··· Excerpted passage ···
Part of the Project
A piece of advice once offered by Eleanor Roosevelt is to do one thing every day that scares you. In 1997, I did something so terrifying I was able to subsist on the fear credits for many cautious months. I flew to South Africa, a country I had only heard about, on a continent I had never seen, to deliver a lecture at a conference called the Second International Design Indaba.
At that point in my career, I was managing editor of the graphic design magazine Print in New York but had done precious little public speaking. Nor did it help my sagging confidence that I was admitted to the stage only as the replacement for the editor of the typography magazine U&lc.
To make matters scarier, I was invited with the understanding that I would write an article about the state of South African graphic design after I had undertaken a week-long tour of studios and ad agencies in Johannesburg, Durban, and Cape Town. Of course, the state of South African design in 1997 was intimately connected to the state of South African business and culture, so on top of everything else I found myself, three years after the election of Nelson Mandela, reporting on an industry in radical transition.
I called the article “Learning from Madiba” in reference to what I described as Mandela’s “brightly patterned shirts that make him a walking vernacular design statement. The look is neither East nor West nor First World nor Third World nor even subequatorial.” Like the multicolored South African flag, the shirts were all-inclusive and accessible. I saw them as a potent symbol in a country that was grappling for a new visual language.
“In the New South Africa,” I wrote, “many designers are rebelling against the ‘Eurocentrism’ of marketing strategies – the direct translation or unadulterated appeal of American and European values and imagery. Nike and Michael Jordan are deities here, too. And it is still possible to see images of colonial South Africa – Bushmen, lions, grass huts – on brandy packages designed for export. More subtle and pervasive are the ocher and brown tones and geometric patterns that signify some generic concept of ‘Africanness’ though they relate to no particular indigenous style.”
··· Entries supplied ···
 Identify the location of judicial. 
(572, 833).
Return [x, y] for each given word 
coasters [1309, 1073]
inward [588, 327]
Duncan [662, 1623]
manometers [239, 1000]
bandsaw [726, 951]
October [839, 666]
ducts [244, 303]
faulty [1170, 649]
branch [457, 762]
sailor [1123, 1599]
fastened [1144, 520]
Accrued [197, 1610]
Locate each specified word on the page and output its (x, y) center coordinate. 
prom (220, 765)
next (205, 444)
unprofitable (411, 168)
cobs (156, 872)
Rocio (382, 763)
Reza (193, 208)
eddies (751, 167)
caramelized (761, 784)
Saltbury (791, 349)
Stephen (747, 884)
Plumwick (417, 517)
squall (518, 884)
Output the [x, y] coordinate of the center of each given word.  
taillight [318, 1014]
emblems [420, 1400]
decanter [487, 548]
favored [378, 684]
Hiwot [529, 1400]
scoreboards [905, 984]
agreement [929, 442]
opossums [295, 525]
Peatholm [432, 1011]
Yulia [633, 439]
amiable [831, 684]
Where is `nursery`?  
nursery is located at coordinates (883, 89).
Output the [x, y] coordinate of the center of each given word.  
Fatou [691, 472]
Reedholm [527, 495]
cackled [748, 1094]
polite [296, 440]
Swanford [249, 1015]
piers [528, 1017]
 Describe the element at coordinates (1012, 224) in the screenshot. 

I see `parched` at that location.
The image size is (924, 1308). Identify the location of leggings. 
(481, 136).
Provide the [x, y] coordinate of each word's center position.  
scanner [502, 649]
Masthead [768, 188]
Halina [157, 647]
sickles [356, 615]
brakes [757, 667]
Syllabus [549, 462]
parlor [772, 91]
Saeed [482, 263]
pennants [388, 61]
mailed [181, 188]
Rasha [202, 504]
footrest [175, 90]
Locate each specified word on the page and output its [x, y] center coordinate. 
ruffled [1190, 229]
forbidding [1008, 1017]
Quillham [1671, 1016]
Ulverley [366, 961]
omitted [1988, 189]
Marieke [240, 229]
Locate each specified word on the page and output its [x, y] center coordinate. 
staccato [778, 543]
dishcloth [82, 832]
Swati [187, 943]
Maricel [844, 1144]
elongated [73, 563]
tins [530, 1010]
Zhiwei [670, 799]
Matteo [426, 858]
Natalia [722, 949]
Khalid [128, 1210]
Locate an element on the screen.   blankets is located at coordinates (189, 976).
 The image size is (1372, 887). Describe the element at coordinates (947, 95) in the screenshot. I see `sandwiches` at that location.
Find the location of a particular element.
···
### Exercises:
1. In the passage about the 1997 Design Indaba trip, what title did the author give the article on South African graphic design?
2. Write the next part of the passage about the 1997 Design Indaba trip, picking up right after its final sentence.
The lines placed after the passage about the 1997 Design Indaba trip have nothing to do with it.

### Your responses:
1. "Learning from Madiba"

2.
Trembling in my platform sandals, I spoke at the Indaba about the digital marvels and nightmares wrought alike by contemporary technology. I was tired of hearing designers proclaim – as they often did in those days – that the computer was nothing but a tool.
I remember showing the farthest edges of the avant-garde that a 1990s American corporate clientele would sanction (there must have been a fair amount of David Carson among my slides). And I lingered over the ethics of photomanipulation. A very satisfying gasp erupted when I showed, side by side, the infamous Time magazine portrait of O.J. Simpson, darkened in Photoshop, and the same mug shot as it appeared, unretouched, on the cover of Newsweek.
Not that I had anything to teach hyper-wired South Africans about technology. Quite the contrary. While visiting the online agency Electric Ocean in Cape Town, I was introduced to a website that had been launched by a Seattle-based company called Amazon.
Yes, I saw it there first.
I have been indebted to South Africans for enlarging my universe ever since. Garth Walker, who took me on a tour of Cape Point that first visit, introduced me to the work of Pieter Hugo, Mikhael Subotzky, and Peet Pienaar, all of whom I published as editor of other magazines. I’ve returned to Cape Town three times over the past fifteen years and continued building my database of South African talent: Greg and Roché Dry, Marisa Fick-Jordan, Heath Nash, Amanda Laird Cherry, Luyanda Mpahlwa and Richard Hart, to name a very few. When I left print journalism to edit a website about design and social change, I found potent material in the mosaic Rock Girl benches overseen by Lovell Friedman and in the socially minded inventions of XYZ Design.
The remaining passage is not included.